→ ABOUT THIS EXERCISE:
Lines that include the word "will" should be copied from the listing that follows.

→ DATA PROVIDED:
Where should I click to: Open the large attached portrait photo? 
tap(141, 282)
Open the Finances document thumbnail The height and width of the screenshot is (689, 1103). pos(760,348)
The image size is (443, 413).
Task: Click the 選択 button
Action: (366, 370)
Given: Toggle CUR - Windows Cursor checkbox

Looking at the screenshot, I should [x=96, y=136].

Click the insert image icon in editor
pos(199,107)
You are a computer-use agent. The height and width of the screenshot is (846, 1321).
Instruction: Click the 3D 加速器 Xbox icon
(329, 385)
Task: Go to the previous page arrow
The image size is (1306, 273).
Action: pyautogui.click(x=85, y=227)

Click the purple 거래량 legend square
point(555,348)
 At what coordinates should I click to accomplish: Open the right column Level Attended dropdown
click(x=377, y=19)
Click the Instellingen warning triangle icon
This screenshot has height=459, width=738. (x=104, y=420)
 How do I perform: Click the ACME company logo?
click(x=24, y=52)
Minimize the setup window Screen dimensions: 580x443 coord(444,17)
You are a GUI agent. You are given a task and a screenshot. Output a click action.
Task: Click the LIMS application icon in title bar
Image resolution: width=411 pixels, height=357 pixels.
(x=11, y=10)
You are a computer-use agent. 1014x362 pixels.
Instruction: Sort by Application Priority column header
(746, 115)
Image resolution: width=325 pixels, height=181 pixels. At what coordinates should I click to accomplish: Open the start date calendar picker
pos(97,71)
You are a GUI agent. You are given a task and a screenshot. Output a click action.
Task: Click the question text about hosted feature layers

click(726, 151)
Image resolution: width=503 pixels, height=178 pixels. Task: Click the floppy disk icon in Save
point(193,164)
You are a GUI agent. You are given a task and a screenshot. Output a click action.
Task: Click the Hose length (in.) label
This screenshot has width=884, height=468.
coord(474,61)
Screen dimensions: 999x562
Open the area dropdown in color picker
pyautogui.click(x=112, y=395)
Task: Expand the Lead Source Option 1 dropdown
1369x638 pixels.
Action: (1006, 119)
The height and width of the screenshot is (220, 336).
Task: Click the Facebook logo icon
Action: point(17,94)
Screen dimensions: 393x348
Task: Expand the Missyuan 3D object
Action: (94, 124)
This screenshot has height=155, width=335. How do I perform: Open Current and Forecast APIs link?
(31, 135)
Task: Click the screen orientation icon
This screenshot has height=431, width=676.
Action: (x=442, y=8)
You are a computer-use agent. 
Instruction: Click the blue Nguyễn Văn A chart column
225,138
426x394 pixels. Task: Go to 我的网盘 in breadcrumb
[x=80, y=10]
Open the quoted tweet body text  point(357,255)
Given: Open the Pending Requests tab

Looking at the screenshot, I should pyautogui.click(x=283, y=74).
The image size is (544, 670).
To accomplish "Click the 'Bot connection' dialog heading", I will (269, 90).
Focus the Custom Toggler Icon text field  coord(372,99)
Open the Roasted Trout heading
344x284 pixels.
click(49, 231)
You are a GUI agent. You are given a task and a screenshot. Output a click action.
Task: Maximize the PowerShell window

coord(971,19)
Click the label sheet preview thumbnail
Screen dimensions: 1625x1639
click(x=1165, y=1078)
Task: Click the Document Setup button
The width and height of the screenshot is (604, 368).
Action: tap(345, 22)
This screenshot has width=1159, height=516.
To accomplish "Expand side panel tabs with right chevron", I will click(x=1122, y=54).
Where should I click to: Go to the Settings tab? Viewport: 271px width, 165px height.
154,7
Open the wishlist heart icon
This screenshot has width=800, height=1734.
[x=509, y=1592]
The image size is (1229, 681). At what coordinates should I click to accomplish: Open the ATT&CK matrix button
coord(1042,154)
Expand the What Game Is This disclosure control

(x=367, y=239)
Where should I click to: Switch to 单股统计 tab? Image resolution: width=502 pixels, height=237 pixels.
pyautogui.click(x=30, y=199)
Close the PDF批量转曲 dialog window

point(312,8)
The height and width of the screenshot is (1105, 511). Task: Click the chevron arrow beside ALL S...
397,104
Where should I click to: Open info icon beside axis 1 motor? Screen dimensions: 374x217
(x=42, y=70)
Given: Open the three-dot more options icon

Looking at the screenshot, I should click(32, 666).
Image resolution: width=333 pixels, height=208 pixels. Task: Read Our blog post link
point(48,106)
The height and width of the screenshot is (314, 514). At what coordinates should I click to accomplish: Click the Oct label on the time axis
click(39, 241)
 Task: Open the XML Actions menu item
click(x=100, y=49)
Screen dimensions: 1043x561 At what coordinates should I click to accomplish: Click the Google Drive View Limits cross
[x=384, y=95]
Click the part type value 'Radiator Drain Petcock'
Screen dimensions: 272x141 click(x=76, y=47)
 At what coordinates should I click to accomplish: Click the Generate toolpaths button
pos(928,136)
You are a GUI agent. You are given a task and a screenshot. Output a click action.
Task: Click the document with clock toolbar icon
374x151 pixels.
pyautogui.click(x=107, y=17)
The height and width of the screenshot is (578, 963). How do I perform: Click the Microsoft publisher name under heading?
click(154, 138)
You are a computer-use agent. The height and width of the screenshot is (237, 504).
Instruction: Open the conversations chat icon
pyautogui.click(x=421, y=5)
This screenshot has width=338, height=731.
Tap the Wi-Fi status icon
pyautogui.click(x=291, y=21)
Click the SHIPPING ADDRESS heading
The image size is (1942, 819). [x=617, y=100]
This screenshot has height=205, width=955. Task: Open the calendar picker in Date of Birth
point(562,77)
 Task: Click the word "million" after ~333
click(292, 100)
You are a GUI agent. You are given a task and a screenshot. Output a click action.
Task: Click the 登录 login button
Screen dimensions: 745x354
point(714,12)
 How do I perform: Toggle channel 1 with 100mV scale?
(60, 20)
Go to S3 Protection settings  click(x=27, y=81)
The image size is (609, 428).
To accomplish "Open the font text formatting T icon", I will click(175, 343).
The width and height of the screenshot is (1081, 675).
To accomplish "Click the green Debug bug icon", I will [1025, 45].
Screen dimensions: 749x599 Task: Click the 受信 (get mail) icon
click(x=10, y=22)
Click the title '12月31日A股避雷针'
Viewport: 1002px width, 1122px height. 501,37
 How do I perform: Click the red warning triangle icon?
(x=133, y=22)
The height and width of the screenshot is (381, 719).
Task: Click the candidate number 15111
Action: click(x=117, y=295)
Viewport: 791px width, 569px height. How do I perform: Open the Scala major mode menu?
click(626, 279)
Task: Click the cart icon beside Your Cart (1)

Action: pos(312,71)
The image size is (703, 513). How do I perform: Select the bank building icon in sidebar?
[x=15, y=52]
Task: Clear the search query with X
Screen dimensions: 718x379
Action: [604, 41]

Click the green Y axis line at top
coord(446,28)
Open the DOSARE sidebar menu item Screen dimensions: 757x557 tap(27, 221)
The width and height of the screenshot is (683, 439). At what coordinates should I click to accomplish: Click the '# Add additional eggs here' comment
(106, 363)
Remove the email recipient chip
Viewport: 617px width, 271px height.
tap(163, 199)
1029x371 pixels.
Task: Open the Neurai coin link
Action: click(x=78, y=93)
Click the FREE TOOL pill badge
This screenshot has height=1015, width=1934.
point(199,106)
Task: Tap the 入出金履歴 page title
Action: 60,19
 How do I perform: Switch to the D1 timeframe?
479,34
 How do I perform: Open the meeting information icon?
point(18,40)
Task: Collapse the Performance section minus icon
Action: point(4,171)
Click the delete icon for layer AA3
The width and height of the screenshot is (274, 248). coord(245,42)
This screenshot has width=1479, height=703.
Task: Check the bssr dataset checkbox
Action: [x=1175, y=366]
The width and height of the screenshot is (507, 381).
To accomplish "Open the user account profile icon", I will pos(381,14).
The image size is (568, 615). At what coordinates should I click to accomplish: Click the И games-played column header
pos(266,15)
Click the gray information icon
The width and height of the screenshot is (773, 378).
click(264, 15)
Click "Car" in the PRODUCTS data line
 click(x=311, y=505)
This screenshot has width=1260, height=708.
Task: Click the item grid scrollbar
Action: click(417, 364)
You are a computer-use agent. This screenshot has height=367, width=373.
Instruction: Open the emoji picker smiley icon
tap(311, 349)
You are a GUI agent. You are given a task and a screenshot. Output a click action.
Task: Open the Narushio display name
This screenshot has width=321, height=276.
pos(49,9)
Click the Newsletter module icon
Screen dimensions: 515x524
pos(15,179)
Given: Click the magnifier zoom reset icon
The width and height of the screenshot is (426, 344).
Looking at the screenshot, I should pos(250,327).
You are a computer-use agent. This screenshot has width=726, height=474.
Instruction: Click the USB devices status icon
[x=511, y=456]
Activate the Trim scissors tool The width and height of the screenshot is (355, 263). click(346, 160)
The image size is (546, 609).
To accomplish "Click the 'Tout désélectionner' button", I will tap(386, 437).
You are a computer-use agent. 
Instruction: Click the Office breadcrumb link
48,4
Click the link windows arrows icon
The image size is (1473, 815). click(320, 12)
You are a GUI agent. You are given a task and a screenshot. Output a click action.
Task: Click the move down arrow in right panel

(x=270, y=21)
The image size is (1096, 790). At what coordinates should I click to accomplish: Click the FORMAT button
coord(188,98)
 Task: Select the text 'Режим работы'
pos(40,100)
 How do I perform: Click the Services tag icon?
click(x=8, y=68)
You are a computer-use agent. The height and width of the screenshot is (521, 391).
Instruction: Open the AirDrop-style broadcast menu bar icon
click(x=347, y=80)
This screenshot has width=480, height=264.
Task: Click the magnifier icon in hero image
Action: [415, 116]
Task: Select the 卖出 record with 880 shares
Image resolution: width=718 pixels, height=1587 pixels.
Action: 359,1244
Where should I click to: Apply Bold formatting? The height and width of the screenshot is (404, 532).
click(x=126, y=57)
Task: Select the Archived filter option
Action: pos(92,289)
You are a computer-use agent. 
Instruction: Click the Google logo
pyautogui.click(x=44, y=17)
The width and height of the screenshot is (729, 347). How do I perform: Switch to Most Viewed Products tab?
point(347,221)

→ SOLVED PROBLEM:
To accomplish "Click the 'Bot connection' dialog heading", I will (269, 90).
To accomplish "Expand side panel tabs with right chevron", I will click(x=1122, y=54).
To accomplish "Open the font text formatting T icon", I will click(175, 343).
To accomplish "Click the green Debug bug icon", I will [1025, 45].
To accomplish "Open the user account profile icon", I will pos(381,14).
To accomplish "Click the 'Tout désélectionner' button", I will tap(386, 437).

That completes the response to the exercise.